Читаем Бессмертные. Почему гидры и медузы живут вечно, и как людям перенять их секрет полностью

Процесс драйверной мутации, сопровождаемый клональной экспансией, значительно повышает риск развития рака. В настоящее время существуют тысячи или миллионы клеток, которые уже содержат одну драйверную мутацию, что делает гораздо более вероятным, что одной из них может «повезти» получить вторую. Эта вторая мутация может затем вызвать еще одну клональную экспансию, то есть теперь есть миллион клеток с двумя предраковыми мутациями, готовых и ожидающих третьей… и так далее. Это эволюция путем естественного отбора, но действующая на клетки внутри организмов. Клетки с преимуществом роста размножаются, превосходя своих послушных, следующих правилам соседей, делая множество шагов в направлении развития рака.

Драйверные мутации занимают центральное место в современном понимании того, как возникает рак. Миллионократное увеличение риска на каждой стадии – это то, что делает рак возможным в течение человеческой жизни. На самом деле примерно половине из нас поставят диагноз «рак», учитывая нынешнюю продолжительность жизни. В результате рак является главным убийцей: он ответственен за более чем четверть смертей в развитых странах и каждую шестую во всем мире.

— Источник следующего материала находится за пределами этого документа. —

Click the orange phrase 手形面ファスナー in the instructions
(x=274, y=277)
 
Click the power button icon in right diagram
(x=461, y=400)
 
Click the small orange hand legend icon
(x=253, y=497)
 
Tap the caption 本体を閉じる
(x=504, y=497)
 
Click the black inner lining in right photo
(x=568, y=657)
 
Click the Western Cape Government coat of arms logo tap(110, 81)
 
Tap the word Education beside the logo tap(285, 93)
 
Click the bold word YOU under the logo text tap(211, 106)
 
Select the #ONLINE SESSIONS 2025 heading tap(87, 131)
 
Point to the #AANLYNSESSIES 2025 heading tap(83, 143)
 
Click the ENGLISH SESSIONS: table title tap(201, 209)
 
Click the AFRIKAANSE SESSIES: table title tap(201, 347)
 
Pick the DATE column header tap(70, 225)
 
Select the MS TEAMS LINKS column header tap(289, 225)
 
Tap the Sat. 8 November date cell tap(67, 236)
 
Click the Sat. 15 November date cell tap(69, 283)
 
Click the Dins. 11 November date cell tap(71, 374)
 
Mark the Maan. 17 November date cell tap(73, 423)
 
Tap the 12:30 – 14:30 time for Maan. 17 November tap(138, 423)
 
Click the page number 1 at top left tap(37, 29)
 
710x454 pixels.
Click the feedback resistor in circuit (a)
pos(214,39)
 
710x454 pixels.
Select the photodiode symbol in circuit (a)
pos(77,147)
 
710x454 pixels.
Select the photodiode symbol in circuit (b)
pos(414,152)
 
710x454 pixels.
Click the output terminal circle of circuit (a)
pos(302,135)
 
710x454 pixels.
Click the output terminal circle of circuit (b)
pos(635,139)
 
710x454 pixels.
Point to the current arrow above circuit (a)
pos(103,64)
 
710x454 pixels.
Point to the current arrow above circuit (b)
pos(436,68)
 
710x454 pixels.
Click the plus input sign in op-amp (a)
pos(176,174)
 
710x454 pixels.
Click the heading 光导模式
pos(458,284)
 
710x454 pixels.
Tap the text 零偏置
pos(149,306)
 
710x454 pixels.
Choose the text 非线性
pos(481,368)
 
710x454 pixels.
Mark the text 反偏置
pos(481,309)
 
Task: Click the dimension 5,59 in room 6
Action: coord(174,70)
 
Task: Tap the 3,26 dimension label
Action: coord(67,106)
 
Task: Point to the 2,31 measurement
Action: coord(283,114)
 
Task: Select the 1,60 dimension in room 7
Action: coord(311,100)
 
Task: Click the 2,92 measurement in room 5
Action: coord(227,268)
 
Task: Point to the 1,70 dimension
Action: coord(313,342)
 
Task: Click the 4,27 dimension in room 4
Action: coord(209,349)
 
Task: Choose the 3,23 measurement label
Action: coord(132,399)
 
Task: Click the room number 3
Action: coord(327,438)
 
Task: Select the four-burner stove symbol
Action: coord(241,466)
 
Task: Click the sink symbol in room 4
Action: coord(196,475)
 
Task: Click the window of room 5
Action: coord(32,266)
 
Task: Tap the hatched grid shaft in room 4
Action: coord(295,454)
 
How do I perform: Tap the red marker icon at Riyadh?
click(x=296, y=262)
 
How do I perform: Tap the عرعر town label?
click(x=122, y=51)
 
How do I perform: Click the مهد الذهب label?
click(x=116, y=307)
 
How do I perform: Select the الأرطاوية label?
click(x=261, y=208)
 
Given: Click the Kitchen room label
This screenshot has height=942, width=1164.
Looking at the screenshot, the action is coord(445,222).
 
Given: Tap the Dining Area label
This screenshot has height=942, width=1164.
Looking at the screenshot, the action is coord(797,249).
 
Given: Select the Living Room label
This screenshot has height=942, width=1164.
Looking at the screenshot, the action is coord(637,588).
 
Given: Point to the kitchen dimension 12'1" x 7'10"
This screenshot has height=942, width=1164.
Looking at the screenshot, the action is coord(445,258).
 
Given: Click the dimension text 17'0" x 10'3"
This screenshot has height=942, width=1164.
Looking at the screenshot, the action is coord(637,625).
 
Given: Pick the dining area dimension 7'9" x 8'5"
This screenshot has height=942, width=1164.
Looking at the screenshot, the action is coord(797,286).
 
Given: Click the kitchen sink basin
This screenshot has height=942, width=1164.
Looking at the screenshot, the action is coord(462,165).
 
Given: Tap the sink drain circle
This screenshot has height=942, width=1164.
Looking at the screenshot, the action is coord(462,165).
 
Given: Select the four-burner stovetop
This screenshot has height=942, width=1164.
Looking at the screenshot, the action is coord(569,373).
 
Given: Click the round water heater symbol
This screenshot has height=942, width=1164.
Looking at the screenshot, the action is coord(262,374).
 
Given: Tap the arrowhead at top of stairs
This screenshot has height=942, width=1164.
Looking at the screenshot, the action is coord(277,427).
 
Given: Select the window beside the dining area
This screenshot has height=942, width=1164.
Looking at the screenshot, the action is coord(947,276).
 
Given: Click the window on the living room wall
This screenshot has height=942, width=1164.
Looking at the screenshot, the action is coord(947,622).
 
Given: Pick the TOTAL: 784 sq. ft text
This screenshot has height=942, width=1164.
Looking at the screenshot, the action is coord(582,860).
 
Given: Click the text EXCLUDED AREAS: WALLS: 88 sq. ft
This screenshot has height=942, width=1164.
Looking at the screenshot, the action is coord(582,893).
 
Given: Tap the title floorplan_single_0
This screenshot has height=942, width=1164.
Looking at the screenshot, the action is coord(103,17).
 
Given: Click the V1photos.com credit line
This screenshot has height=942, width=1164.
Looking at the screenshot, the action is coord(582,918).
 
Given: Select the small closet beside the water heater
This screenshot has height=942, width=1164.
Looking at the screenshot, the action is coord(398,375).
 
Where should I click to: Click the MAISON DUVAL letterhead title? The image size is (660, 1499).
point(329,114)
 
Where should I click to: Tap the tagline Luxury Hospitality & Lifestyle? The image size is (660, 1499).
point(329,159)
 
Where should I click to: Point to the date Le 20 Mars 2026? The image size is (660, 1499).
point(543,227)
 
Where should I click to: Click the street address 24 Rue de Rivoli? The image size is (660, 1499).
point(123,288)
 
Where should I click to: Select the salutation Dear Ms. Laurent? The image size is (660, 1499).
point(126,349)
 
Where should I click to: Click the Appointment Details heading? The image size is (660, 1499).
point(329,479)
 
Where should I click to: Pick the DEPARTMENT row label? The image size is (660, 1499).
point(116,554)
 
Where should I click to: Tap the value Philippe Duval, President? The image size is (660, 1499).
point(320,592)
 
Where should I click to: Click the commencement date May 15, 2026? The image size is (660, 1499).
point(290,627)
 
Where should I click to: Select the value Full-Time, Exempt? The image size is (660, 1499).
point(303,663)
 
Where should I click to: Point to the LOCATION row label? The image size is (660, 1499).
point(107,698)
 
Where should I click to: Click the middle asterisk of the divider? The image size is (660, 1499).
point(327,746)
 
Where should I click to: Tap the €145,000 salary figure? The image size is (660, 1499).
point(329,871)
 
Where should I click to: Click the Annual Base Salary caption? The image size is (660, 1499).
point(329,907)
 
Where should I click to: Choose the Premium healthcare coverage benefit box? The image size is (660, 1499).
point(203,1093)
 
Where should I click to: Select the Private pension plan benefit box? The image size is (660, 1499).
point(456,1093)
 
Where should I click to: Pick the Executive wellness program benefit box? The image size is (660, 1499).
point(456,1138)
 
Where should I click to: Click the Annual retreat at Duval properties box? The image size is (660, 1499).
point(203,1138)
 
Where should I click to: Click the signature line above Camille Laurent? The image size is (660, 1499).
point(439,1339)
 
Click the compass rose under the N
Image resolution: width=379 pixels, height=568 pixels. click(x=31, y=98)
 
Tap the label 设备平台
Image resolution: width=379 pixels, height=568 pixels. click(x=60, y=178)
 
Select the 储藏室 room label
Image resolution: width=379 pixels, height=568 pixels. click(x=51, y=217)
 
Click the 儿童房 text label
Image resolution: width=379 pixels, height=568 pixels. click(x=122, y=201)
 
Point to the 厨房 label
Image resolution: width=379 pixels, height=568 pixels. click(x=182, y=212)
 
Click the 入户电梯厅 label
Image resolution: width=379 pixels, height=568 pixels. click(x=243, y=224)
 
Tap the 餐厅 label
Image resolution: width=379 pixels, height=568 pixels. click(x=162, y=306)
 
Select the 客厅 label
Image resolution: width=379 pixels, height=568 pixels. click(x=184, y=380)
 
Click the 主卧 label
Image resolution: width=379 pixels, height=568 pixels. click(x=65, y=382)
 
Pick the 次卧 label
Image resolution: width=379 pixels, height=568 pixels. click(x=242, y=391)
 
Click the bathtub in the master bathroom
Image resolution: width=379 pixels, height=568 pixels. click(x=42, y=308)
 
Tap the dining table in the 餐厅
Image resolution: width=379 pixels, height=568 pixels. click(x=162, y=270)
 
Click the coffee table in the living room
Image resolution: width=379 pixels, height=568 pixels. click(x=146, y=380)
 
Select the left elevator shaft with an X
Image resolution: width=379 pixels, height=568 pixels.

Таким образом, рак – первая причина для беспокойства по поводу накопления мутаций с возрастом. Все, что мы можем сделать, чтобы уменьшить их частоту, должно помочь нам предотвратить возникновение рака в первую очередь. Однако процесс клональной экспансии проблематичен и в другом отношении. Он также обеспечивает новый механизм для того, чтобы неприятные мутации оказывали чрезмерное влияние на стареющие тела, даже если они происходят только в сравнительно небольшом количестве клеток.

Мы только начинаем выяснять, насколько широко распространены эти клональные экспансии. Недавние исследования показали, что в некоторых тканях в пожилом возрасте едва ли можно найти нормальную клетку. Но это не мозаика из миллиона мутаций, каждая клетка отличается от другой. Это совместная работа маленьких колоний, обычно менее миллиметра в поперечнике, каждая из которых состоит из клеток с одной или двумя специфическими мутациями, которые дают им конкурентное преимущество. Впервые это было обнаружено в 2015 году в исследовании кожи четырех человек старше 50 лет, которое показало, что 20–30 % клеток содержат драйверную мутацию. Средний квадратный сантиметр кожи содержит 140 различных драйверных мутаций. Это умопомрачительный результат: прямо сейчас на вашей коже соперничают за превосходство тысячи конкурирующих клонов. Учитывая огромное количество клонов и непостижимое количество мутаций, только действие защитных механизмов, таких как гибель клеток, старение и иммунная система, удерживает нас всех от очень быстрой гибели от рака по всей загорелой коже.

Тем не менее открывать солнцу кожу всегда считалось вредным, учитывая ее постоянную бомбардировку ультрафиолетовым светом. Последующая работа по изучению пищевода (трубки, соединяющей рот с желудком и соответственно хорошо защищенной от солнечного света) обнаружила поразительно похожие результаты. Хотя в целом мутаций было гораздо меньше, отдельные клоны могли делиться и дальше. (Вполне вероятно, что снижение способности клонов делиться в коже является одним из механизмов, который защищает нас от рака кожи, но мы точно не знаем, что дает эту защиту.) К тому времени, когда вы состаритесь, ваш пищевод будет домом для около 10 000 различных клонов, покрывающих почти всю его внутреннюю часть.

Самый простой способ понять, почему это может быть проблемой, – это обратиться к примеру. Еще одно место, где распространены клональные экспансии, – это ГСК – стволовые клетки, отвечающие за образование клеток крови. Наиболее распространенной драйверной мутацией в ГСК является ген под названием DNMT3A. Белок, который он кодирует, контролирует, делится ли стволовая клетка асимметрично (образуя одну стволовую клетку и одну дифференцирующуюся дочь) или симметрично (образуя две стволовые клетки). ГСК с мутацией DNMT3A предпочитает делиться симметрично, что обеспечивает огромное конкурентное преимущество. Вместо того чтобы просто производить одну стволовую клетку после каждого деления и, следовательно, сохранять число постоянным, вы получаете две, затем четыре, затем восемь, т. е. количество, удваиваемое каждый раз. И после всего лишь 20 делений она будет превосходить по численности крошечную асимметрично делящуюся стволовую клетку на миллион к одному. Неудивительно, что эти клетки превосходят клетки без мутации DNMT3A и клонируются.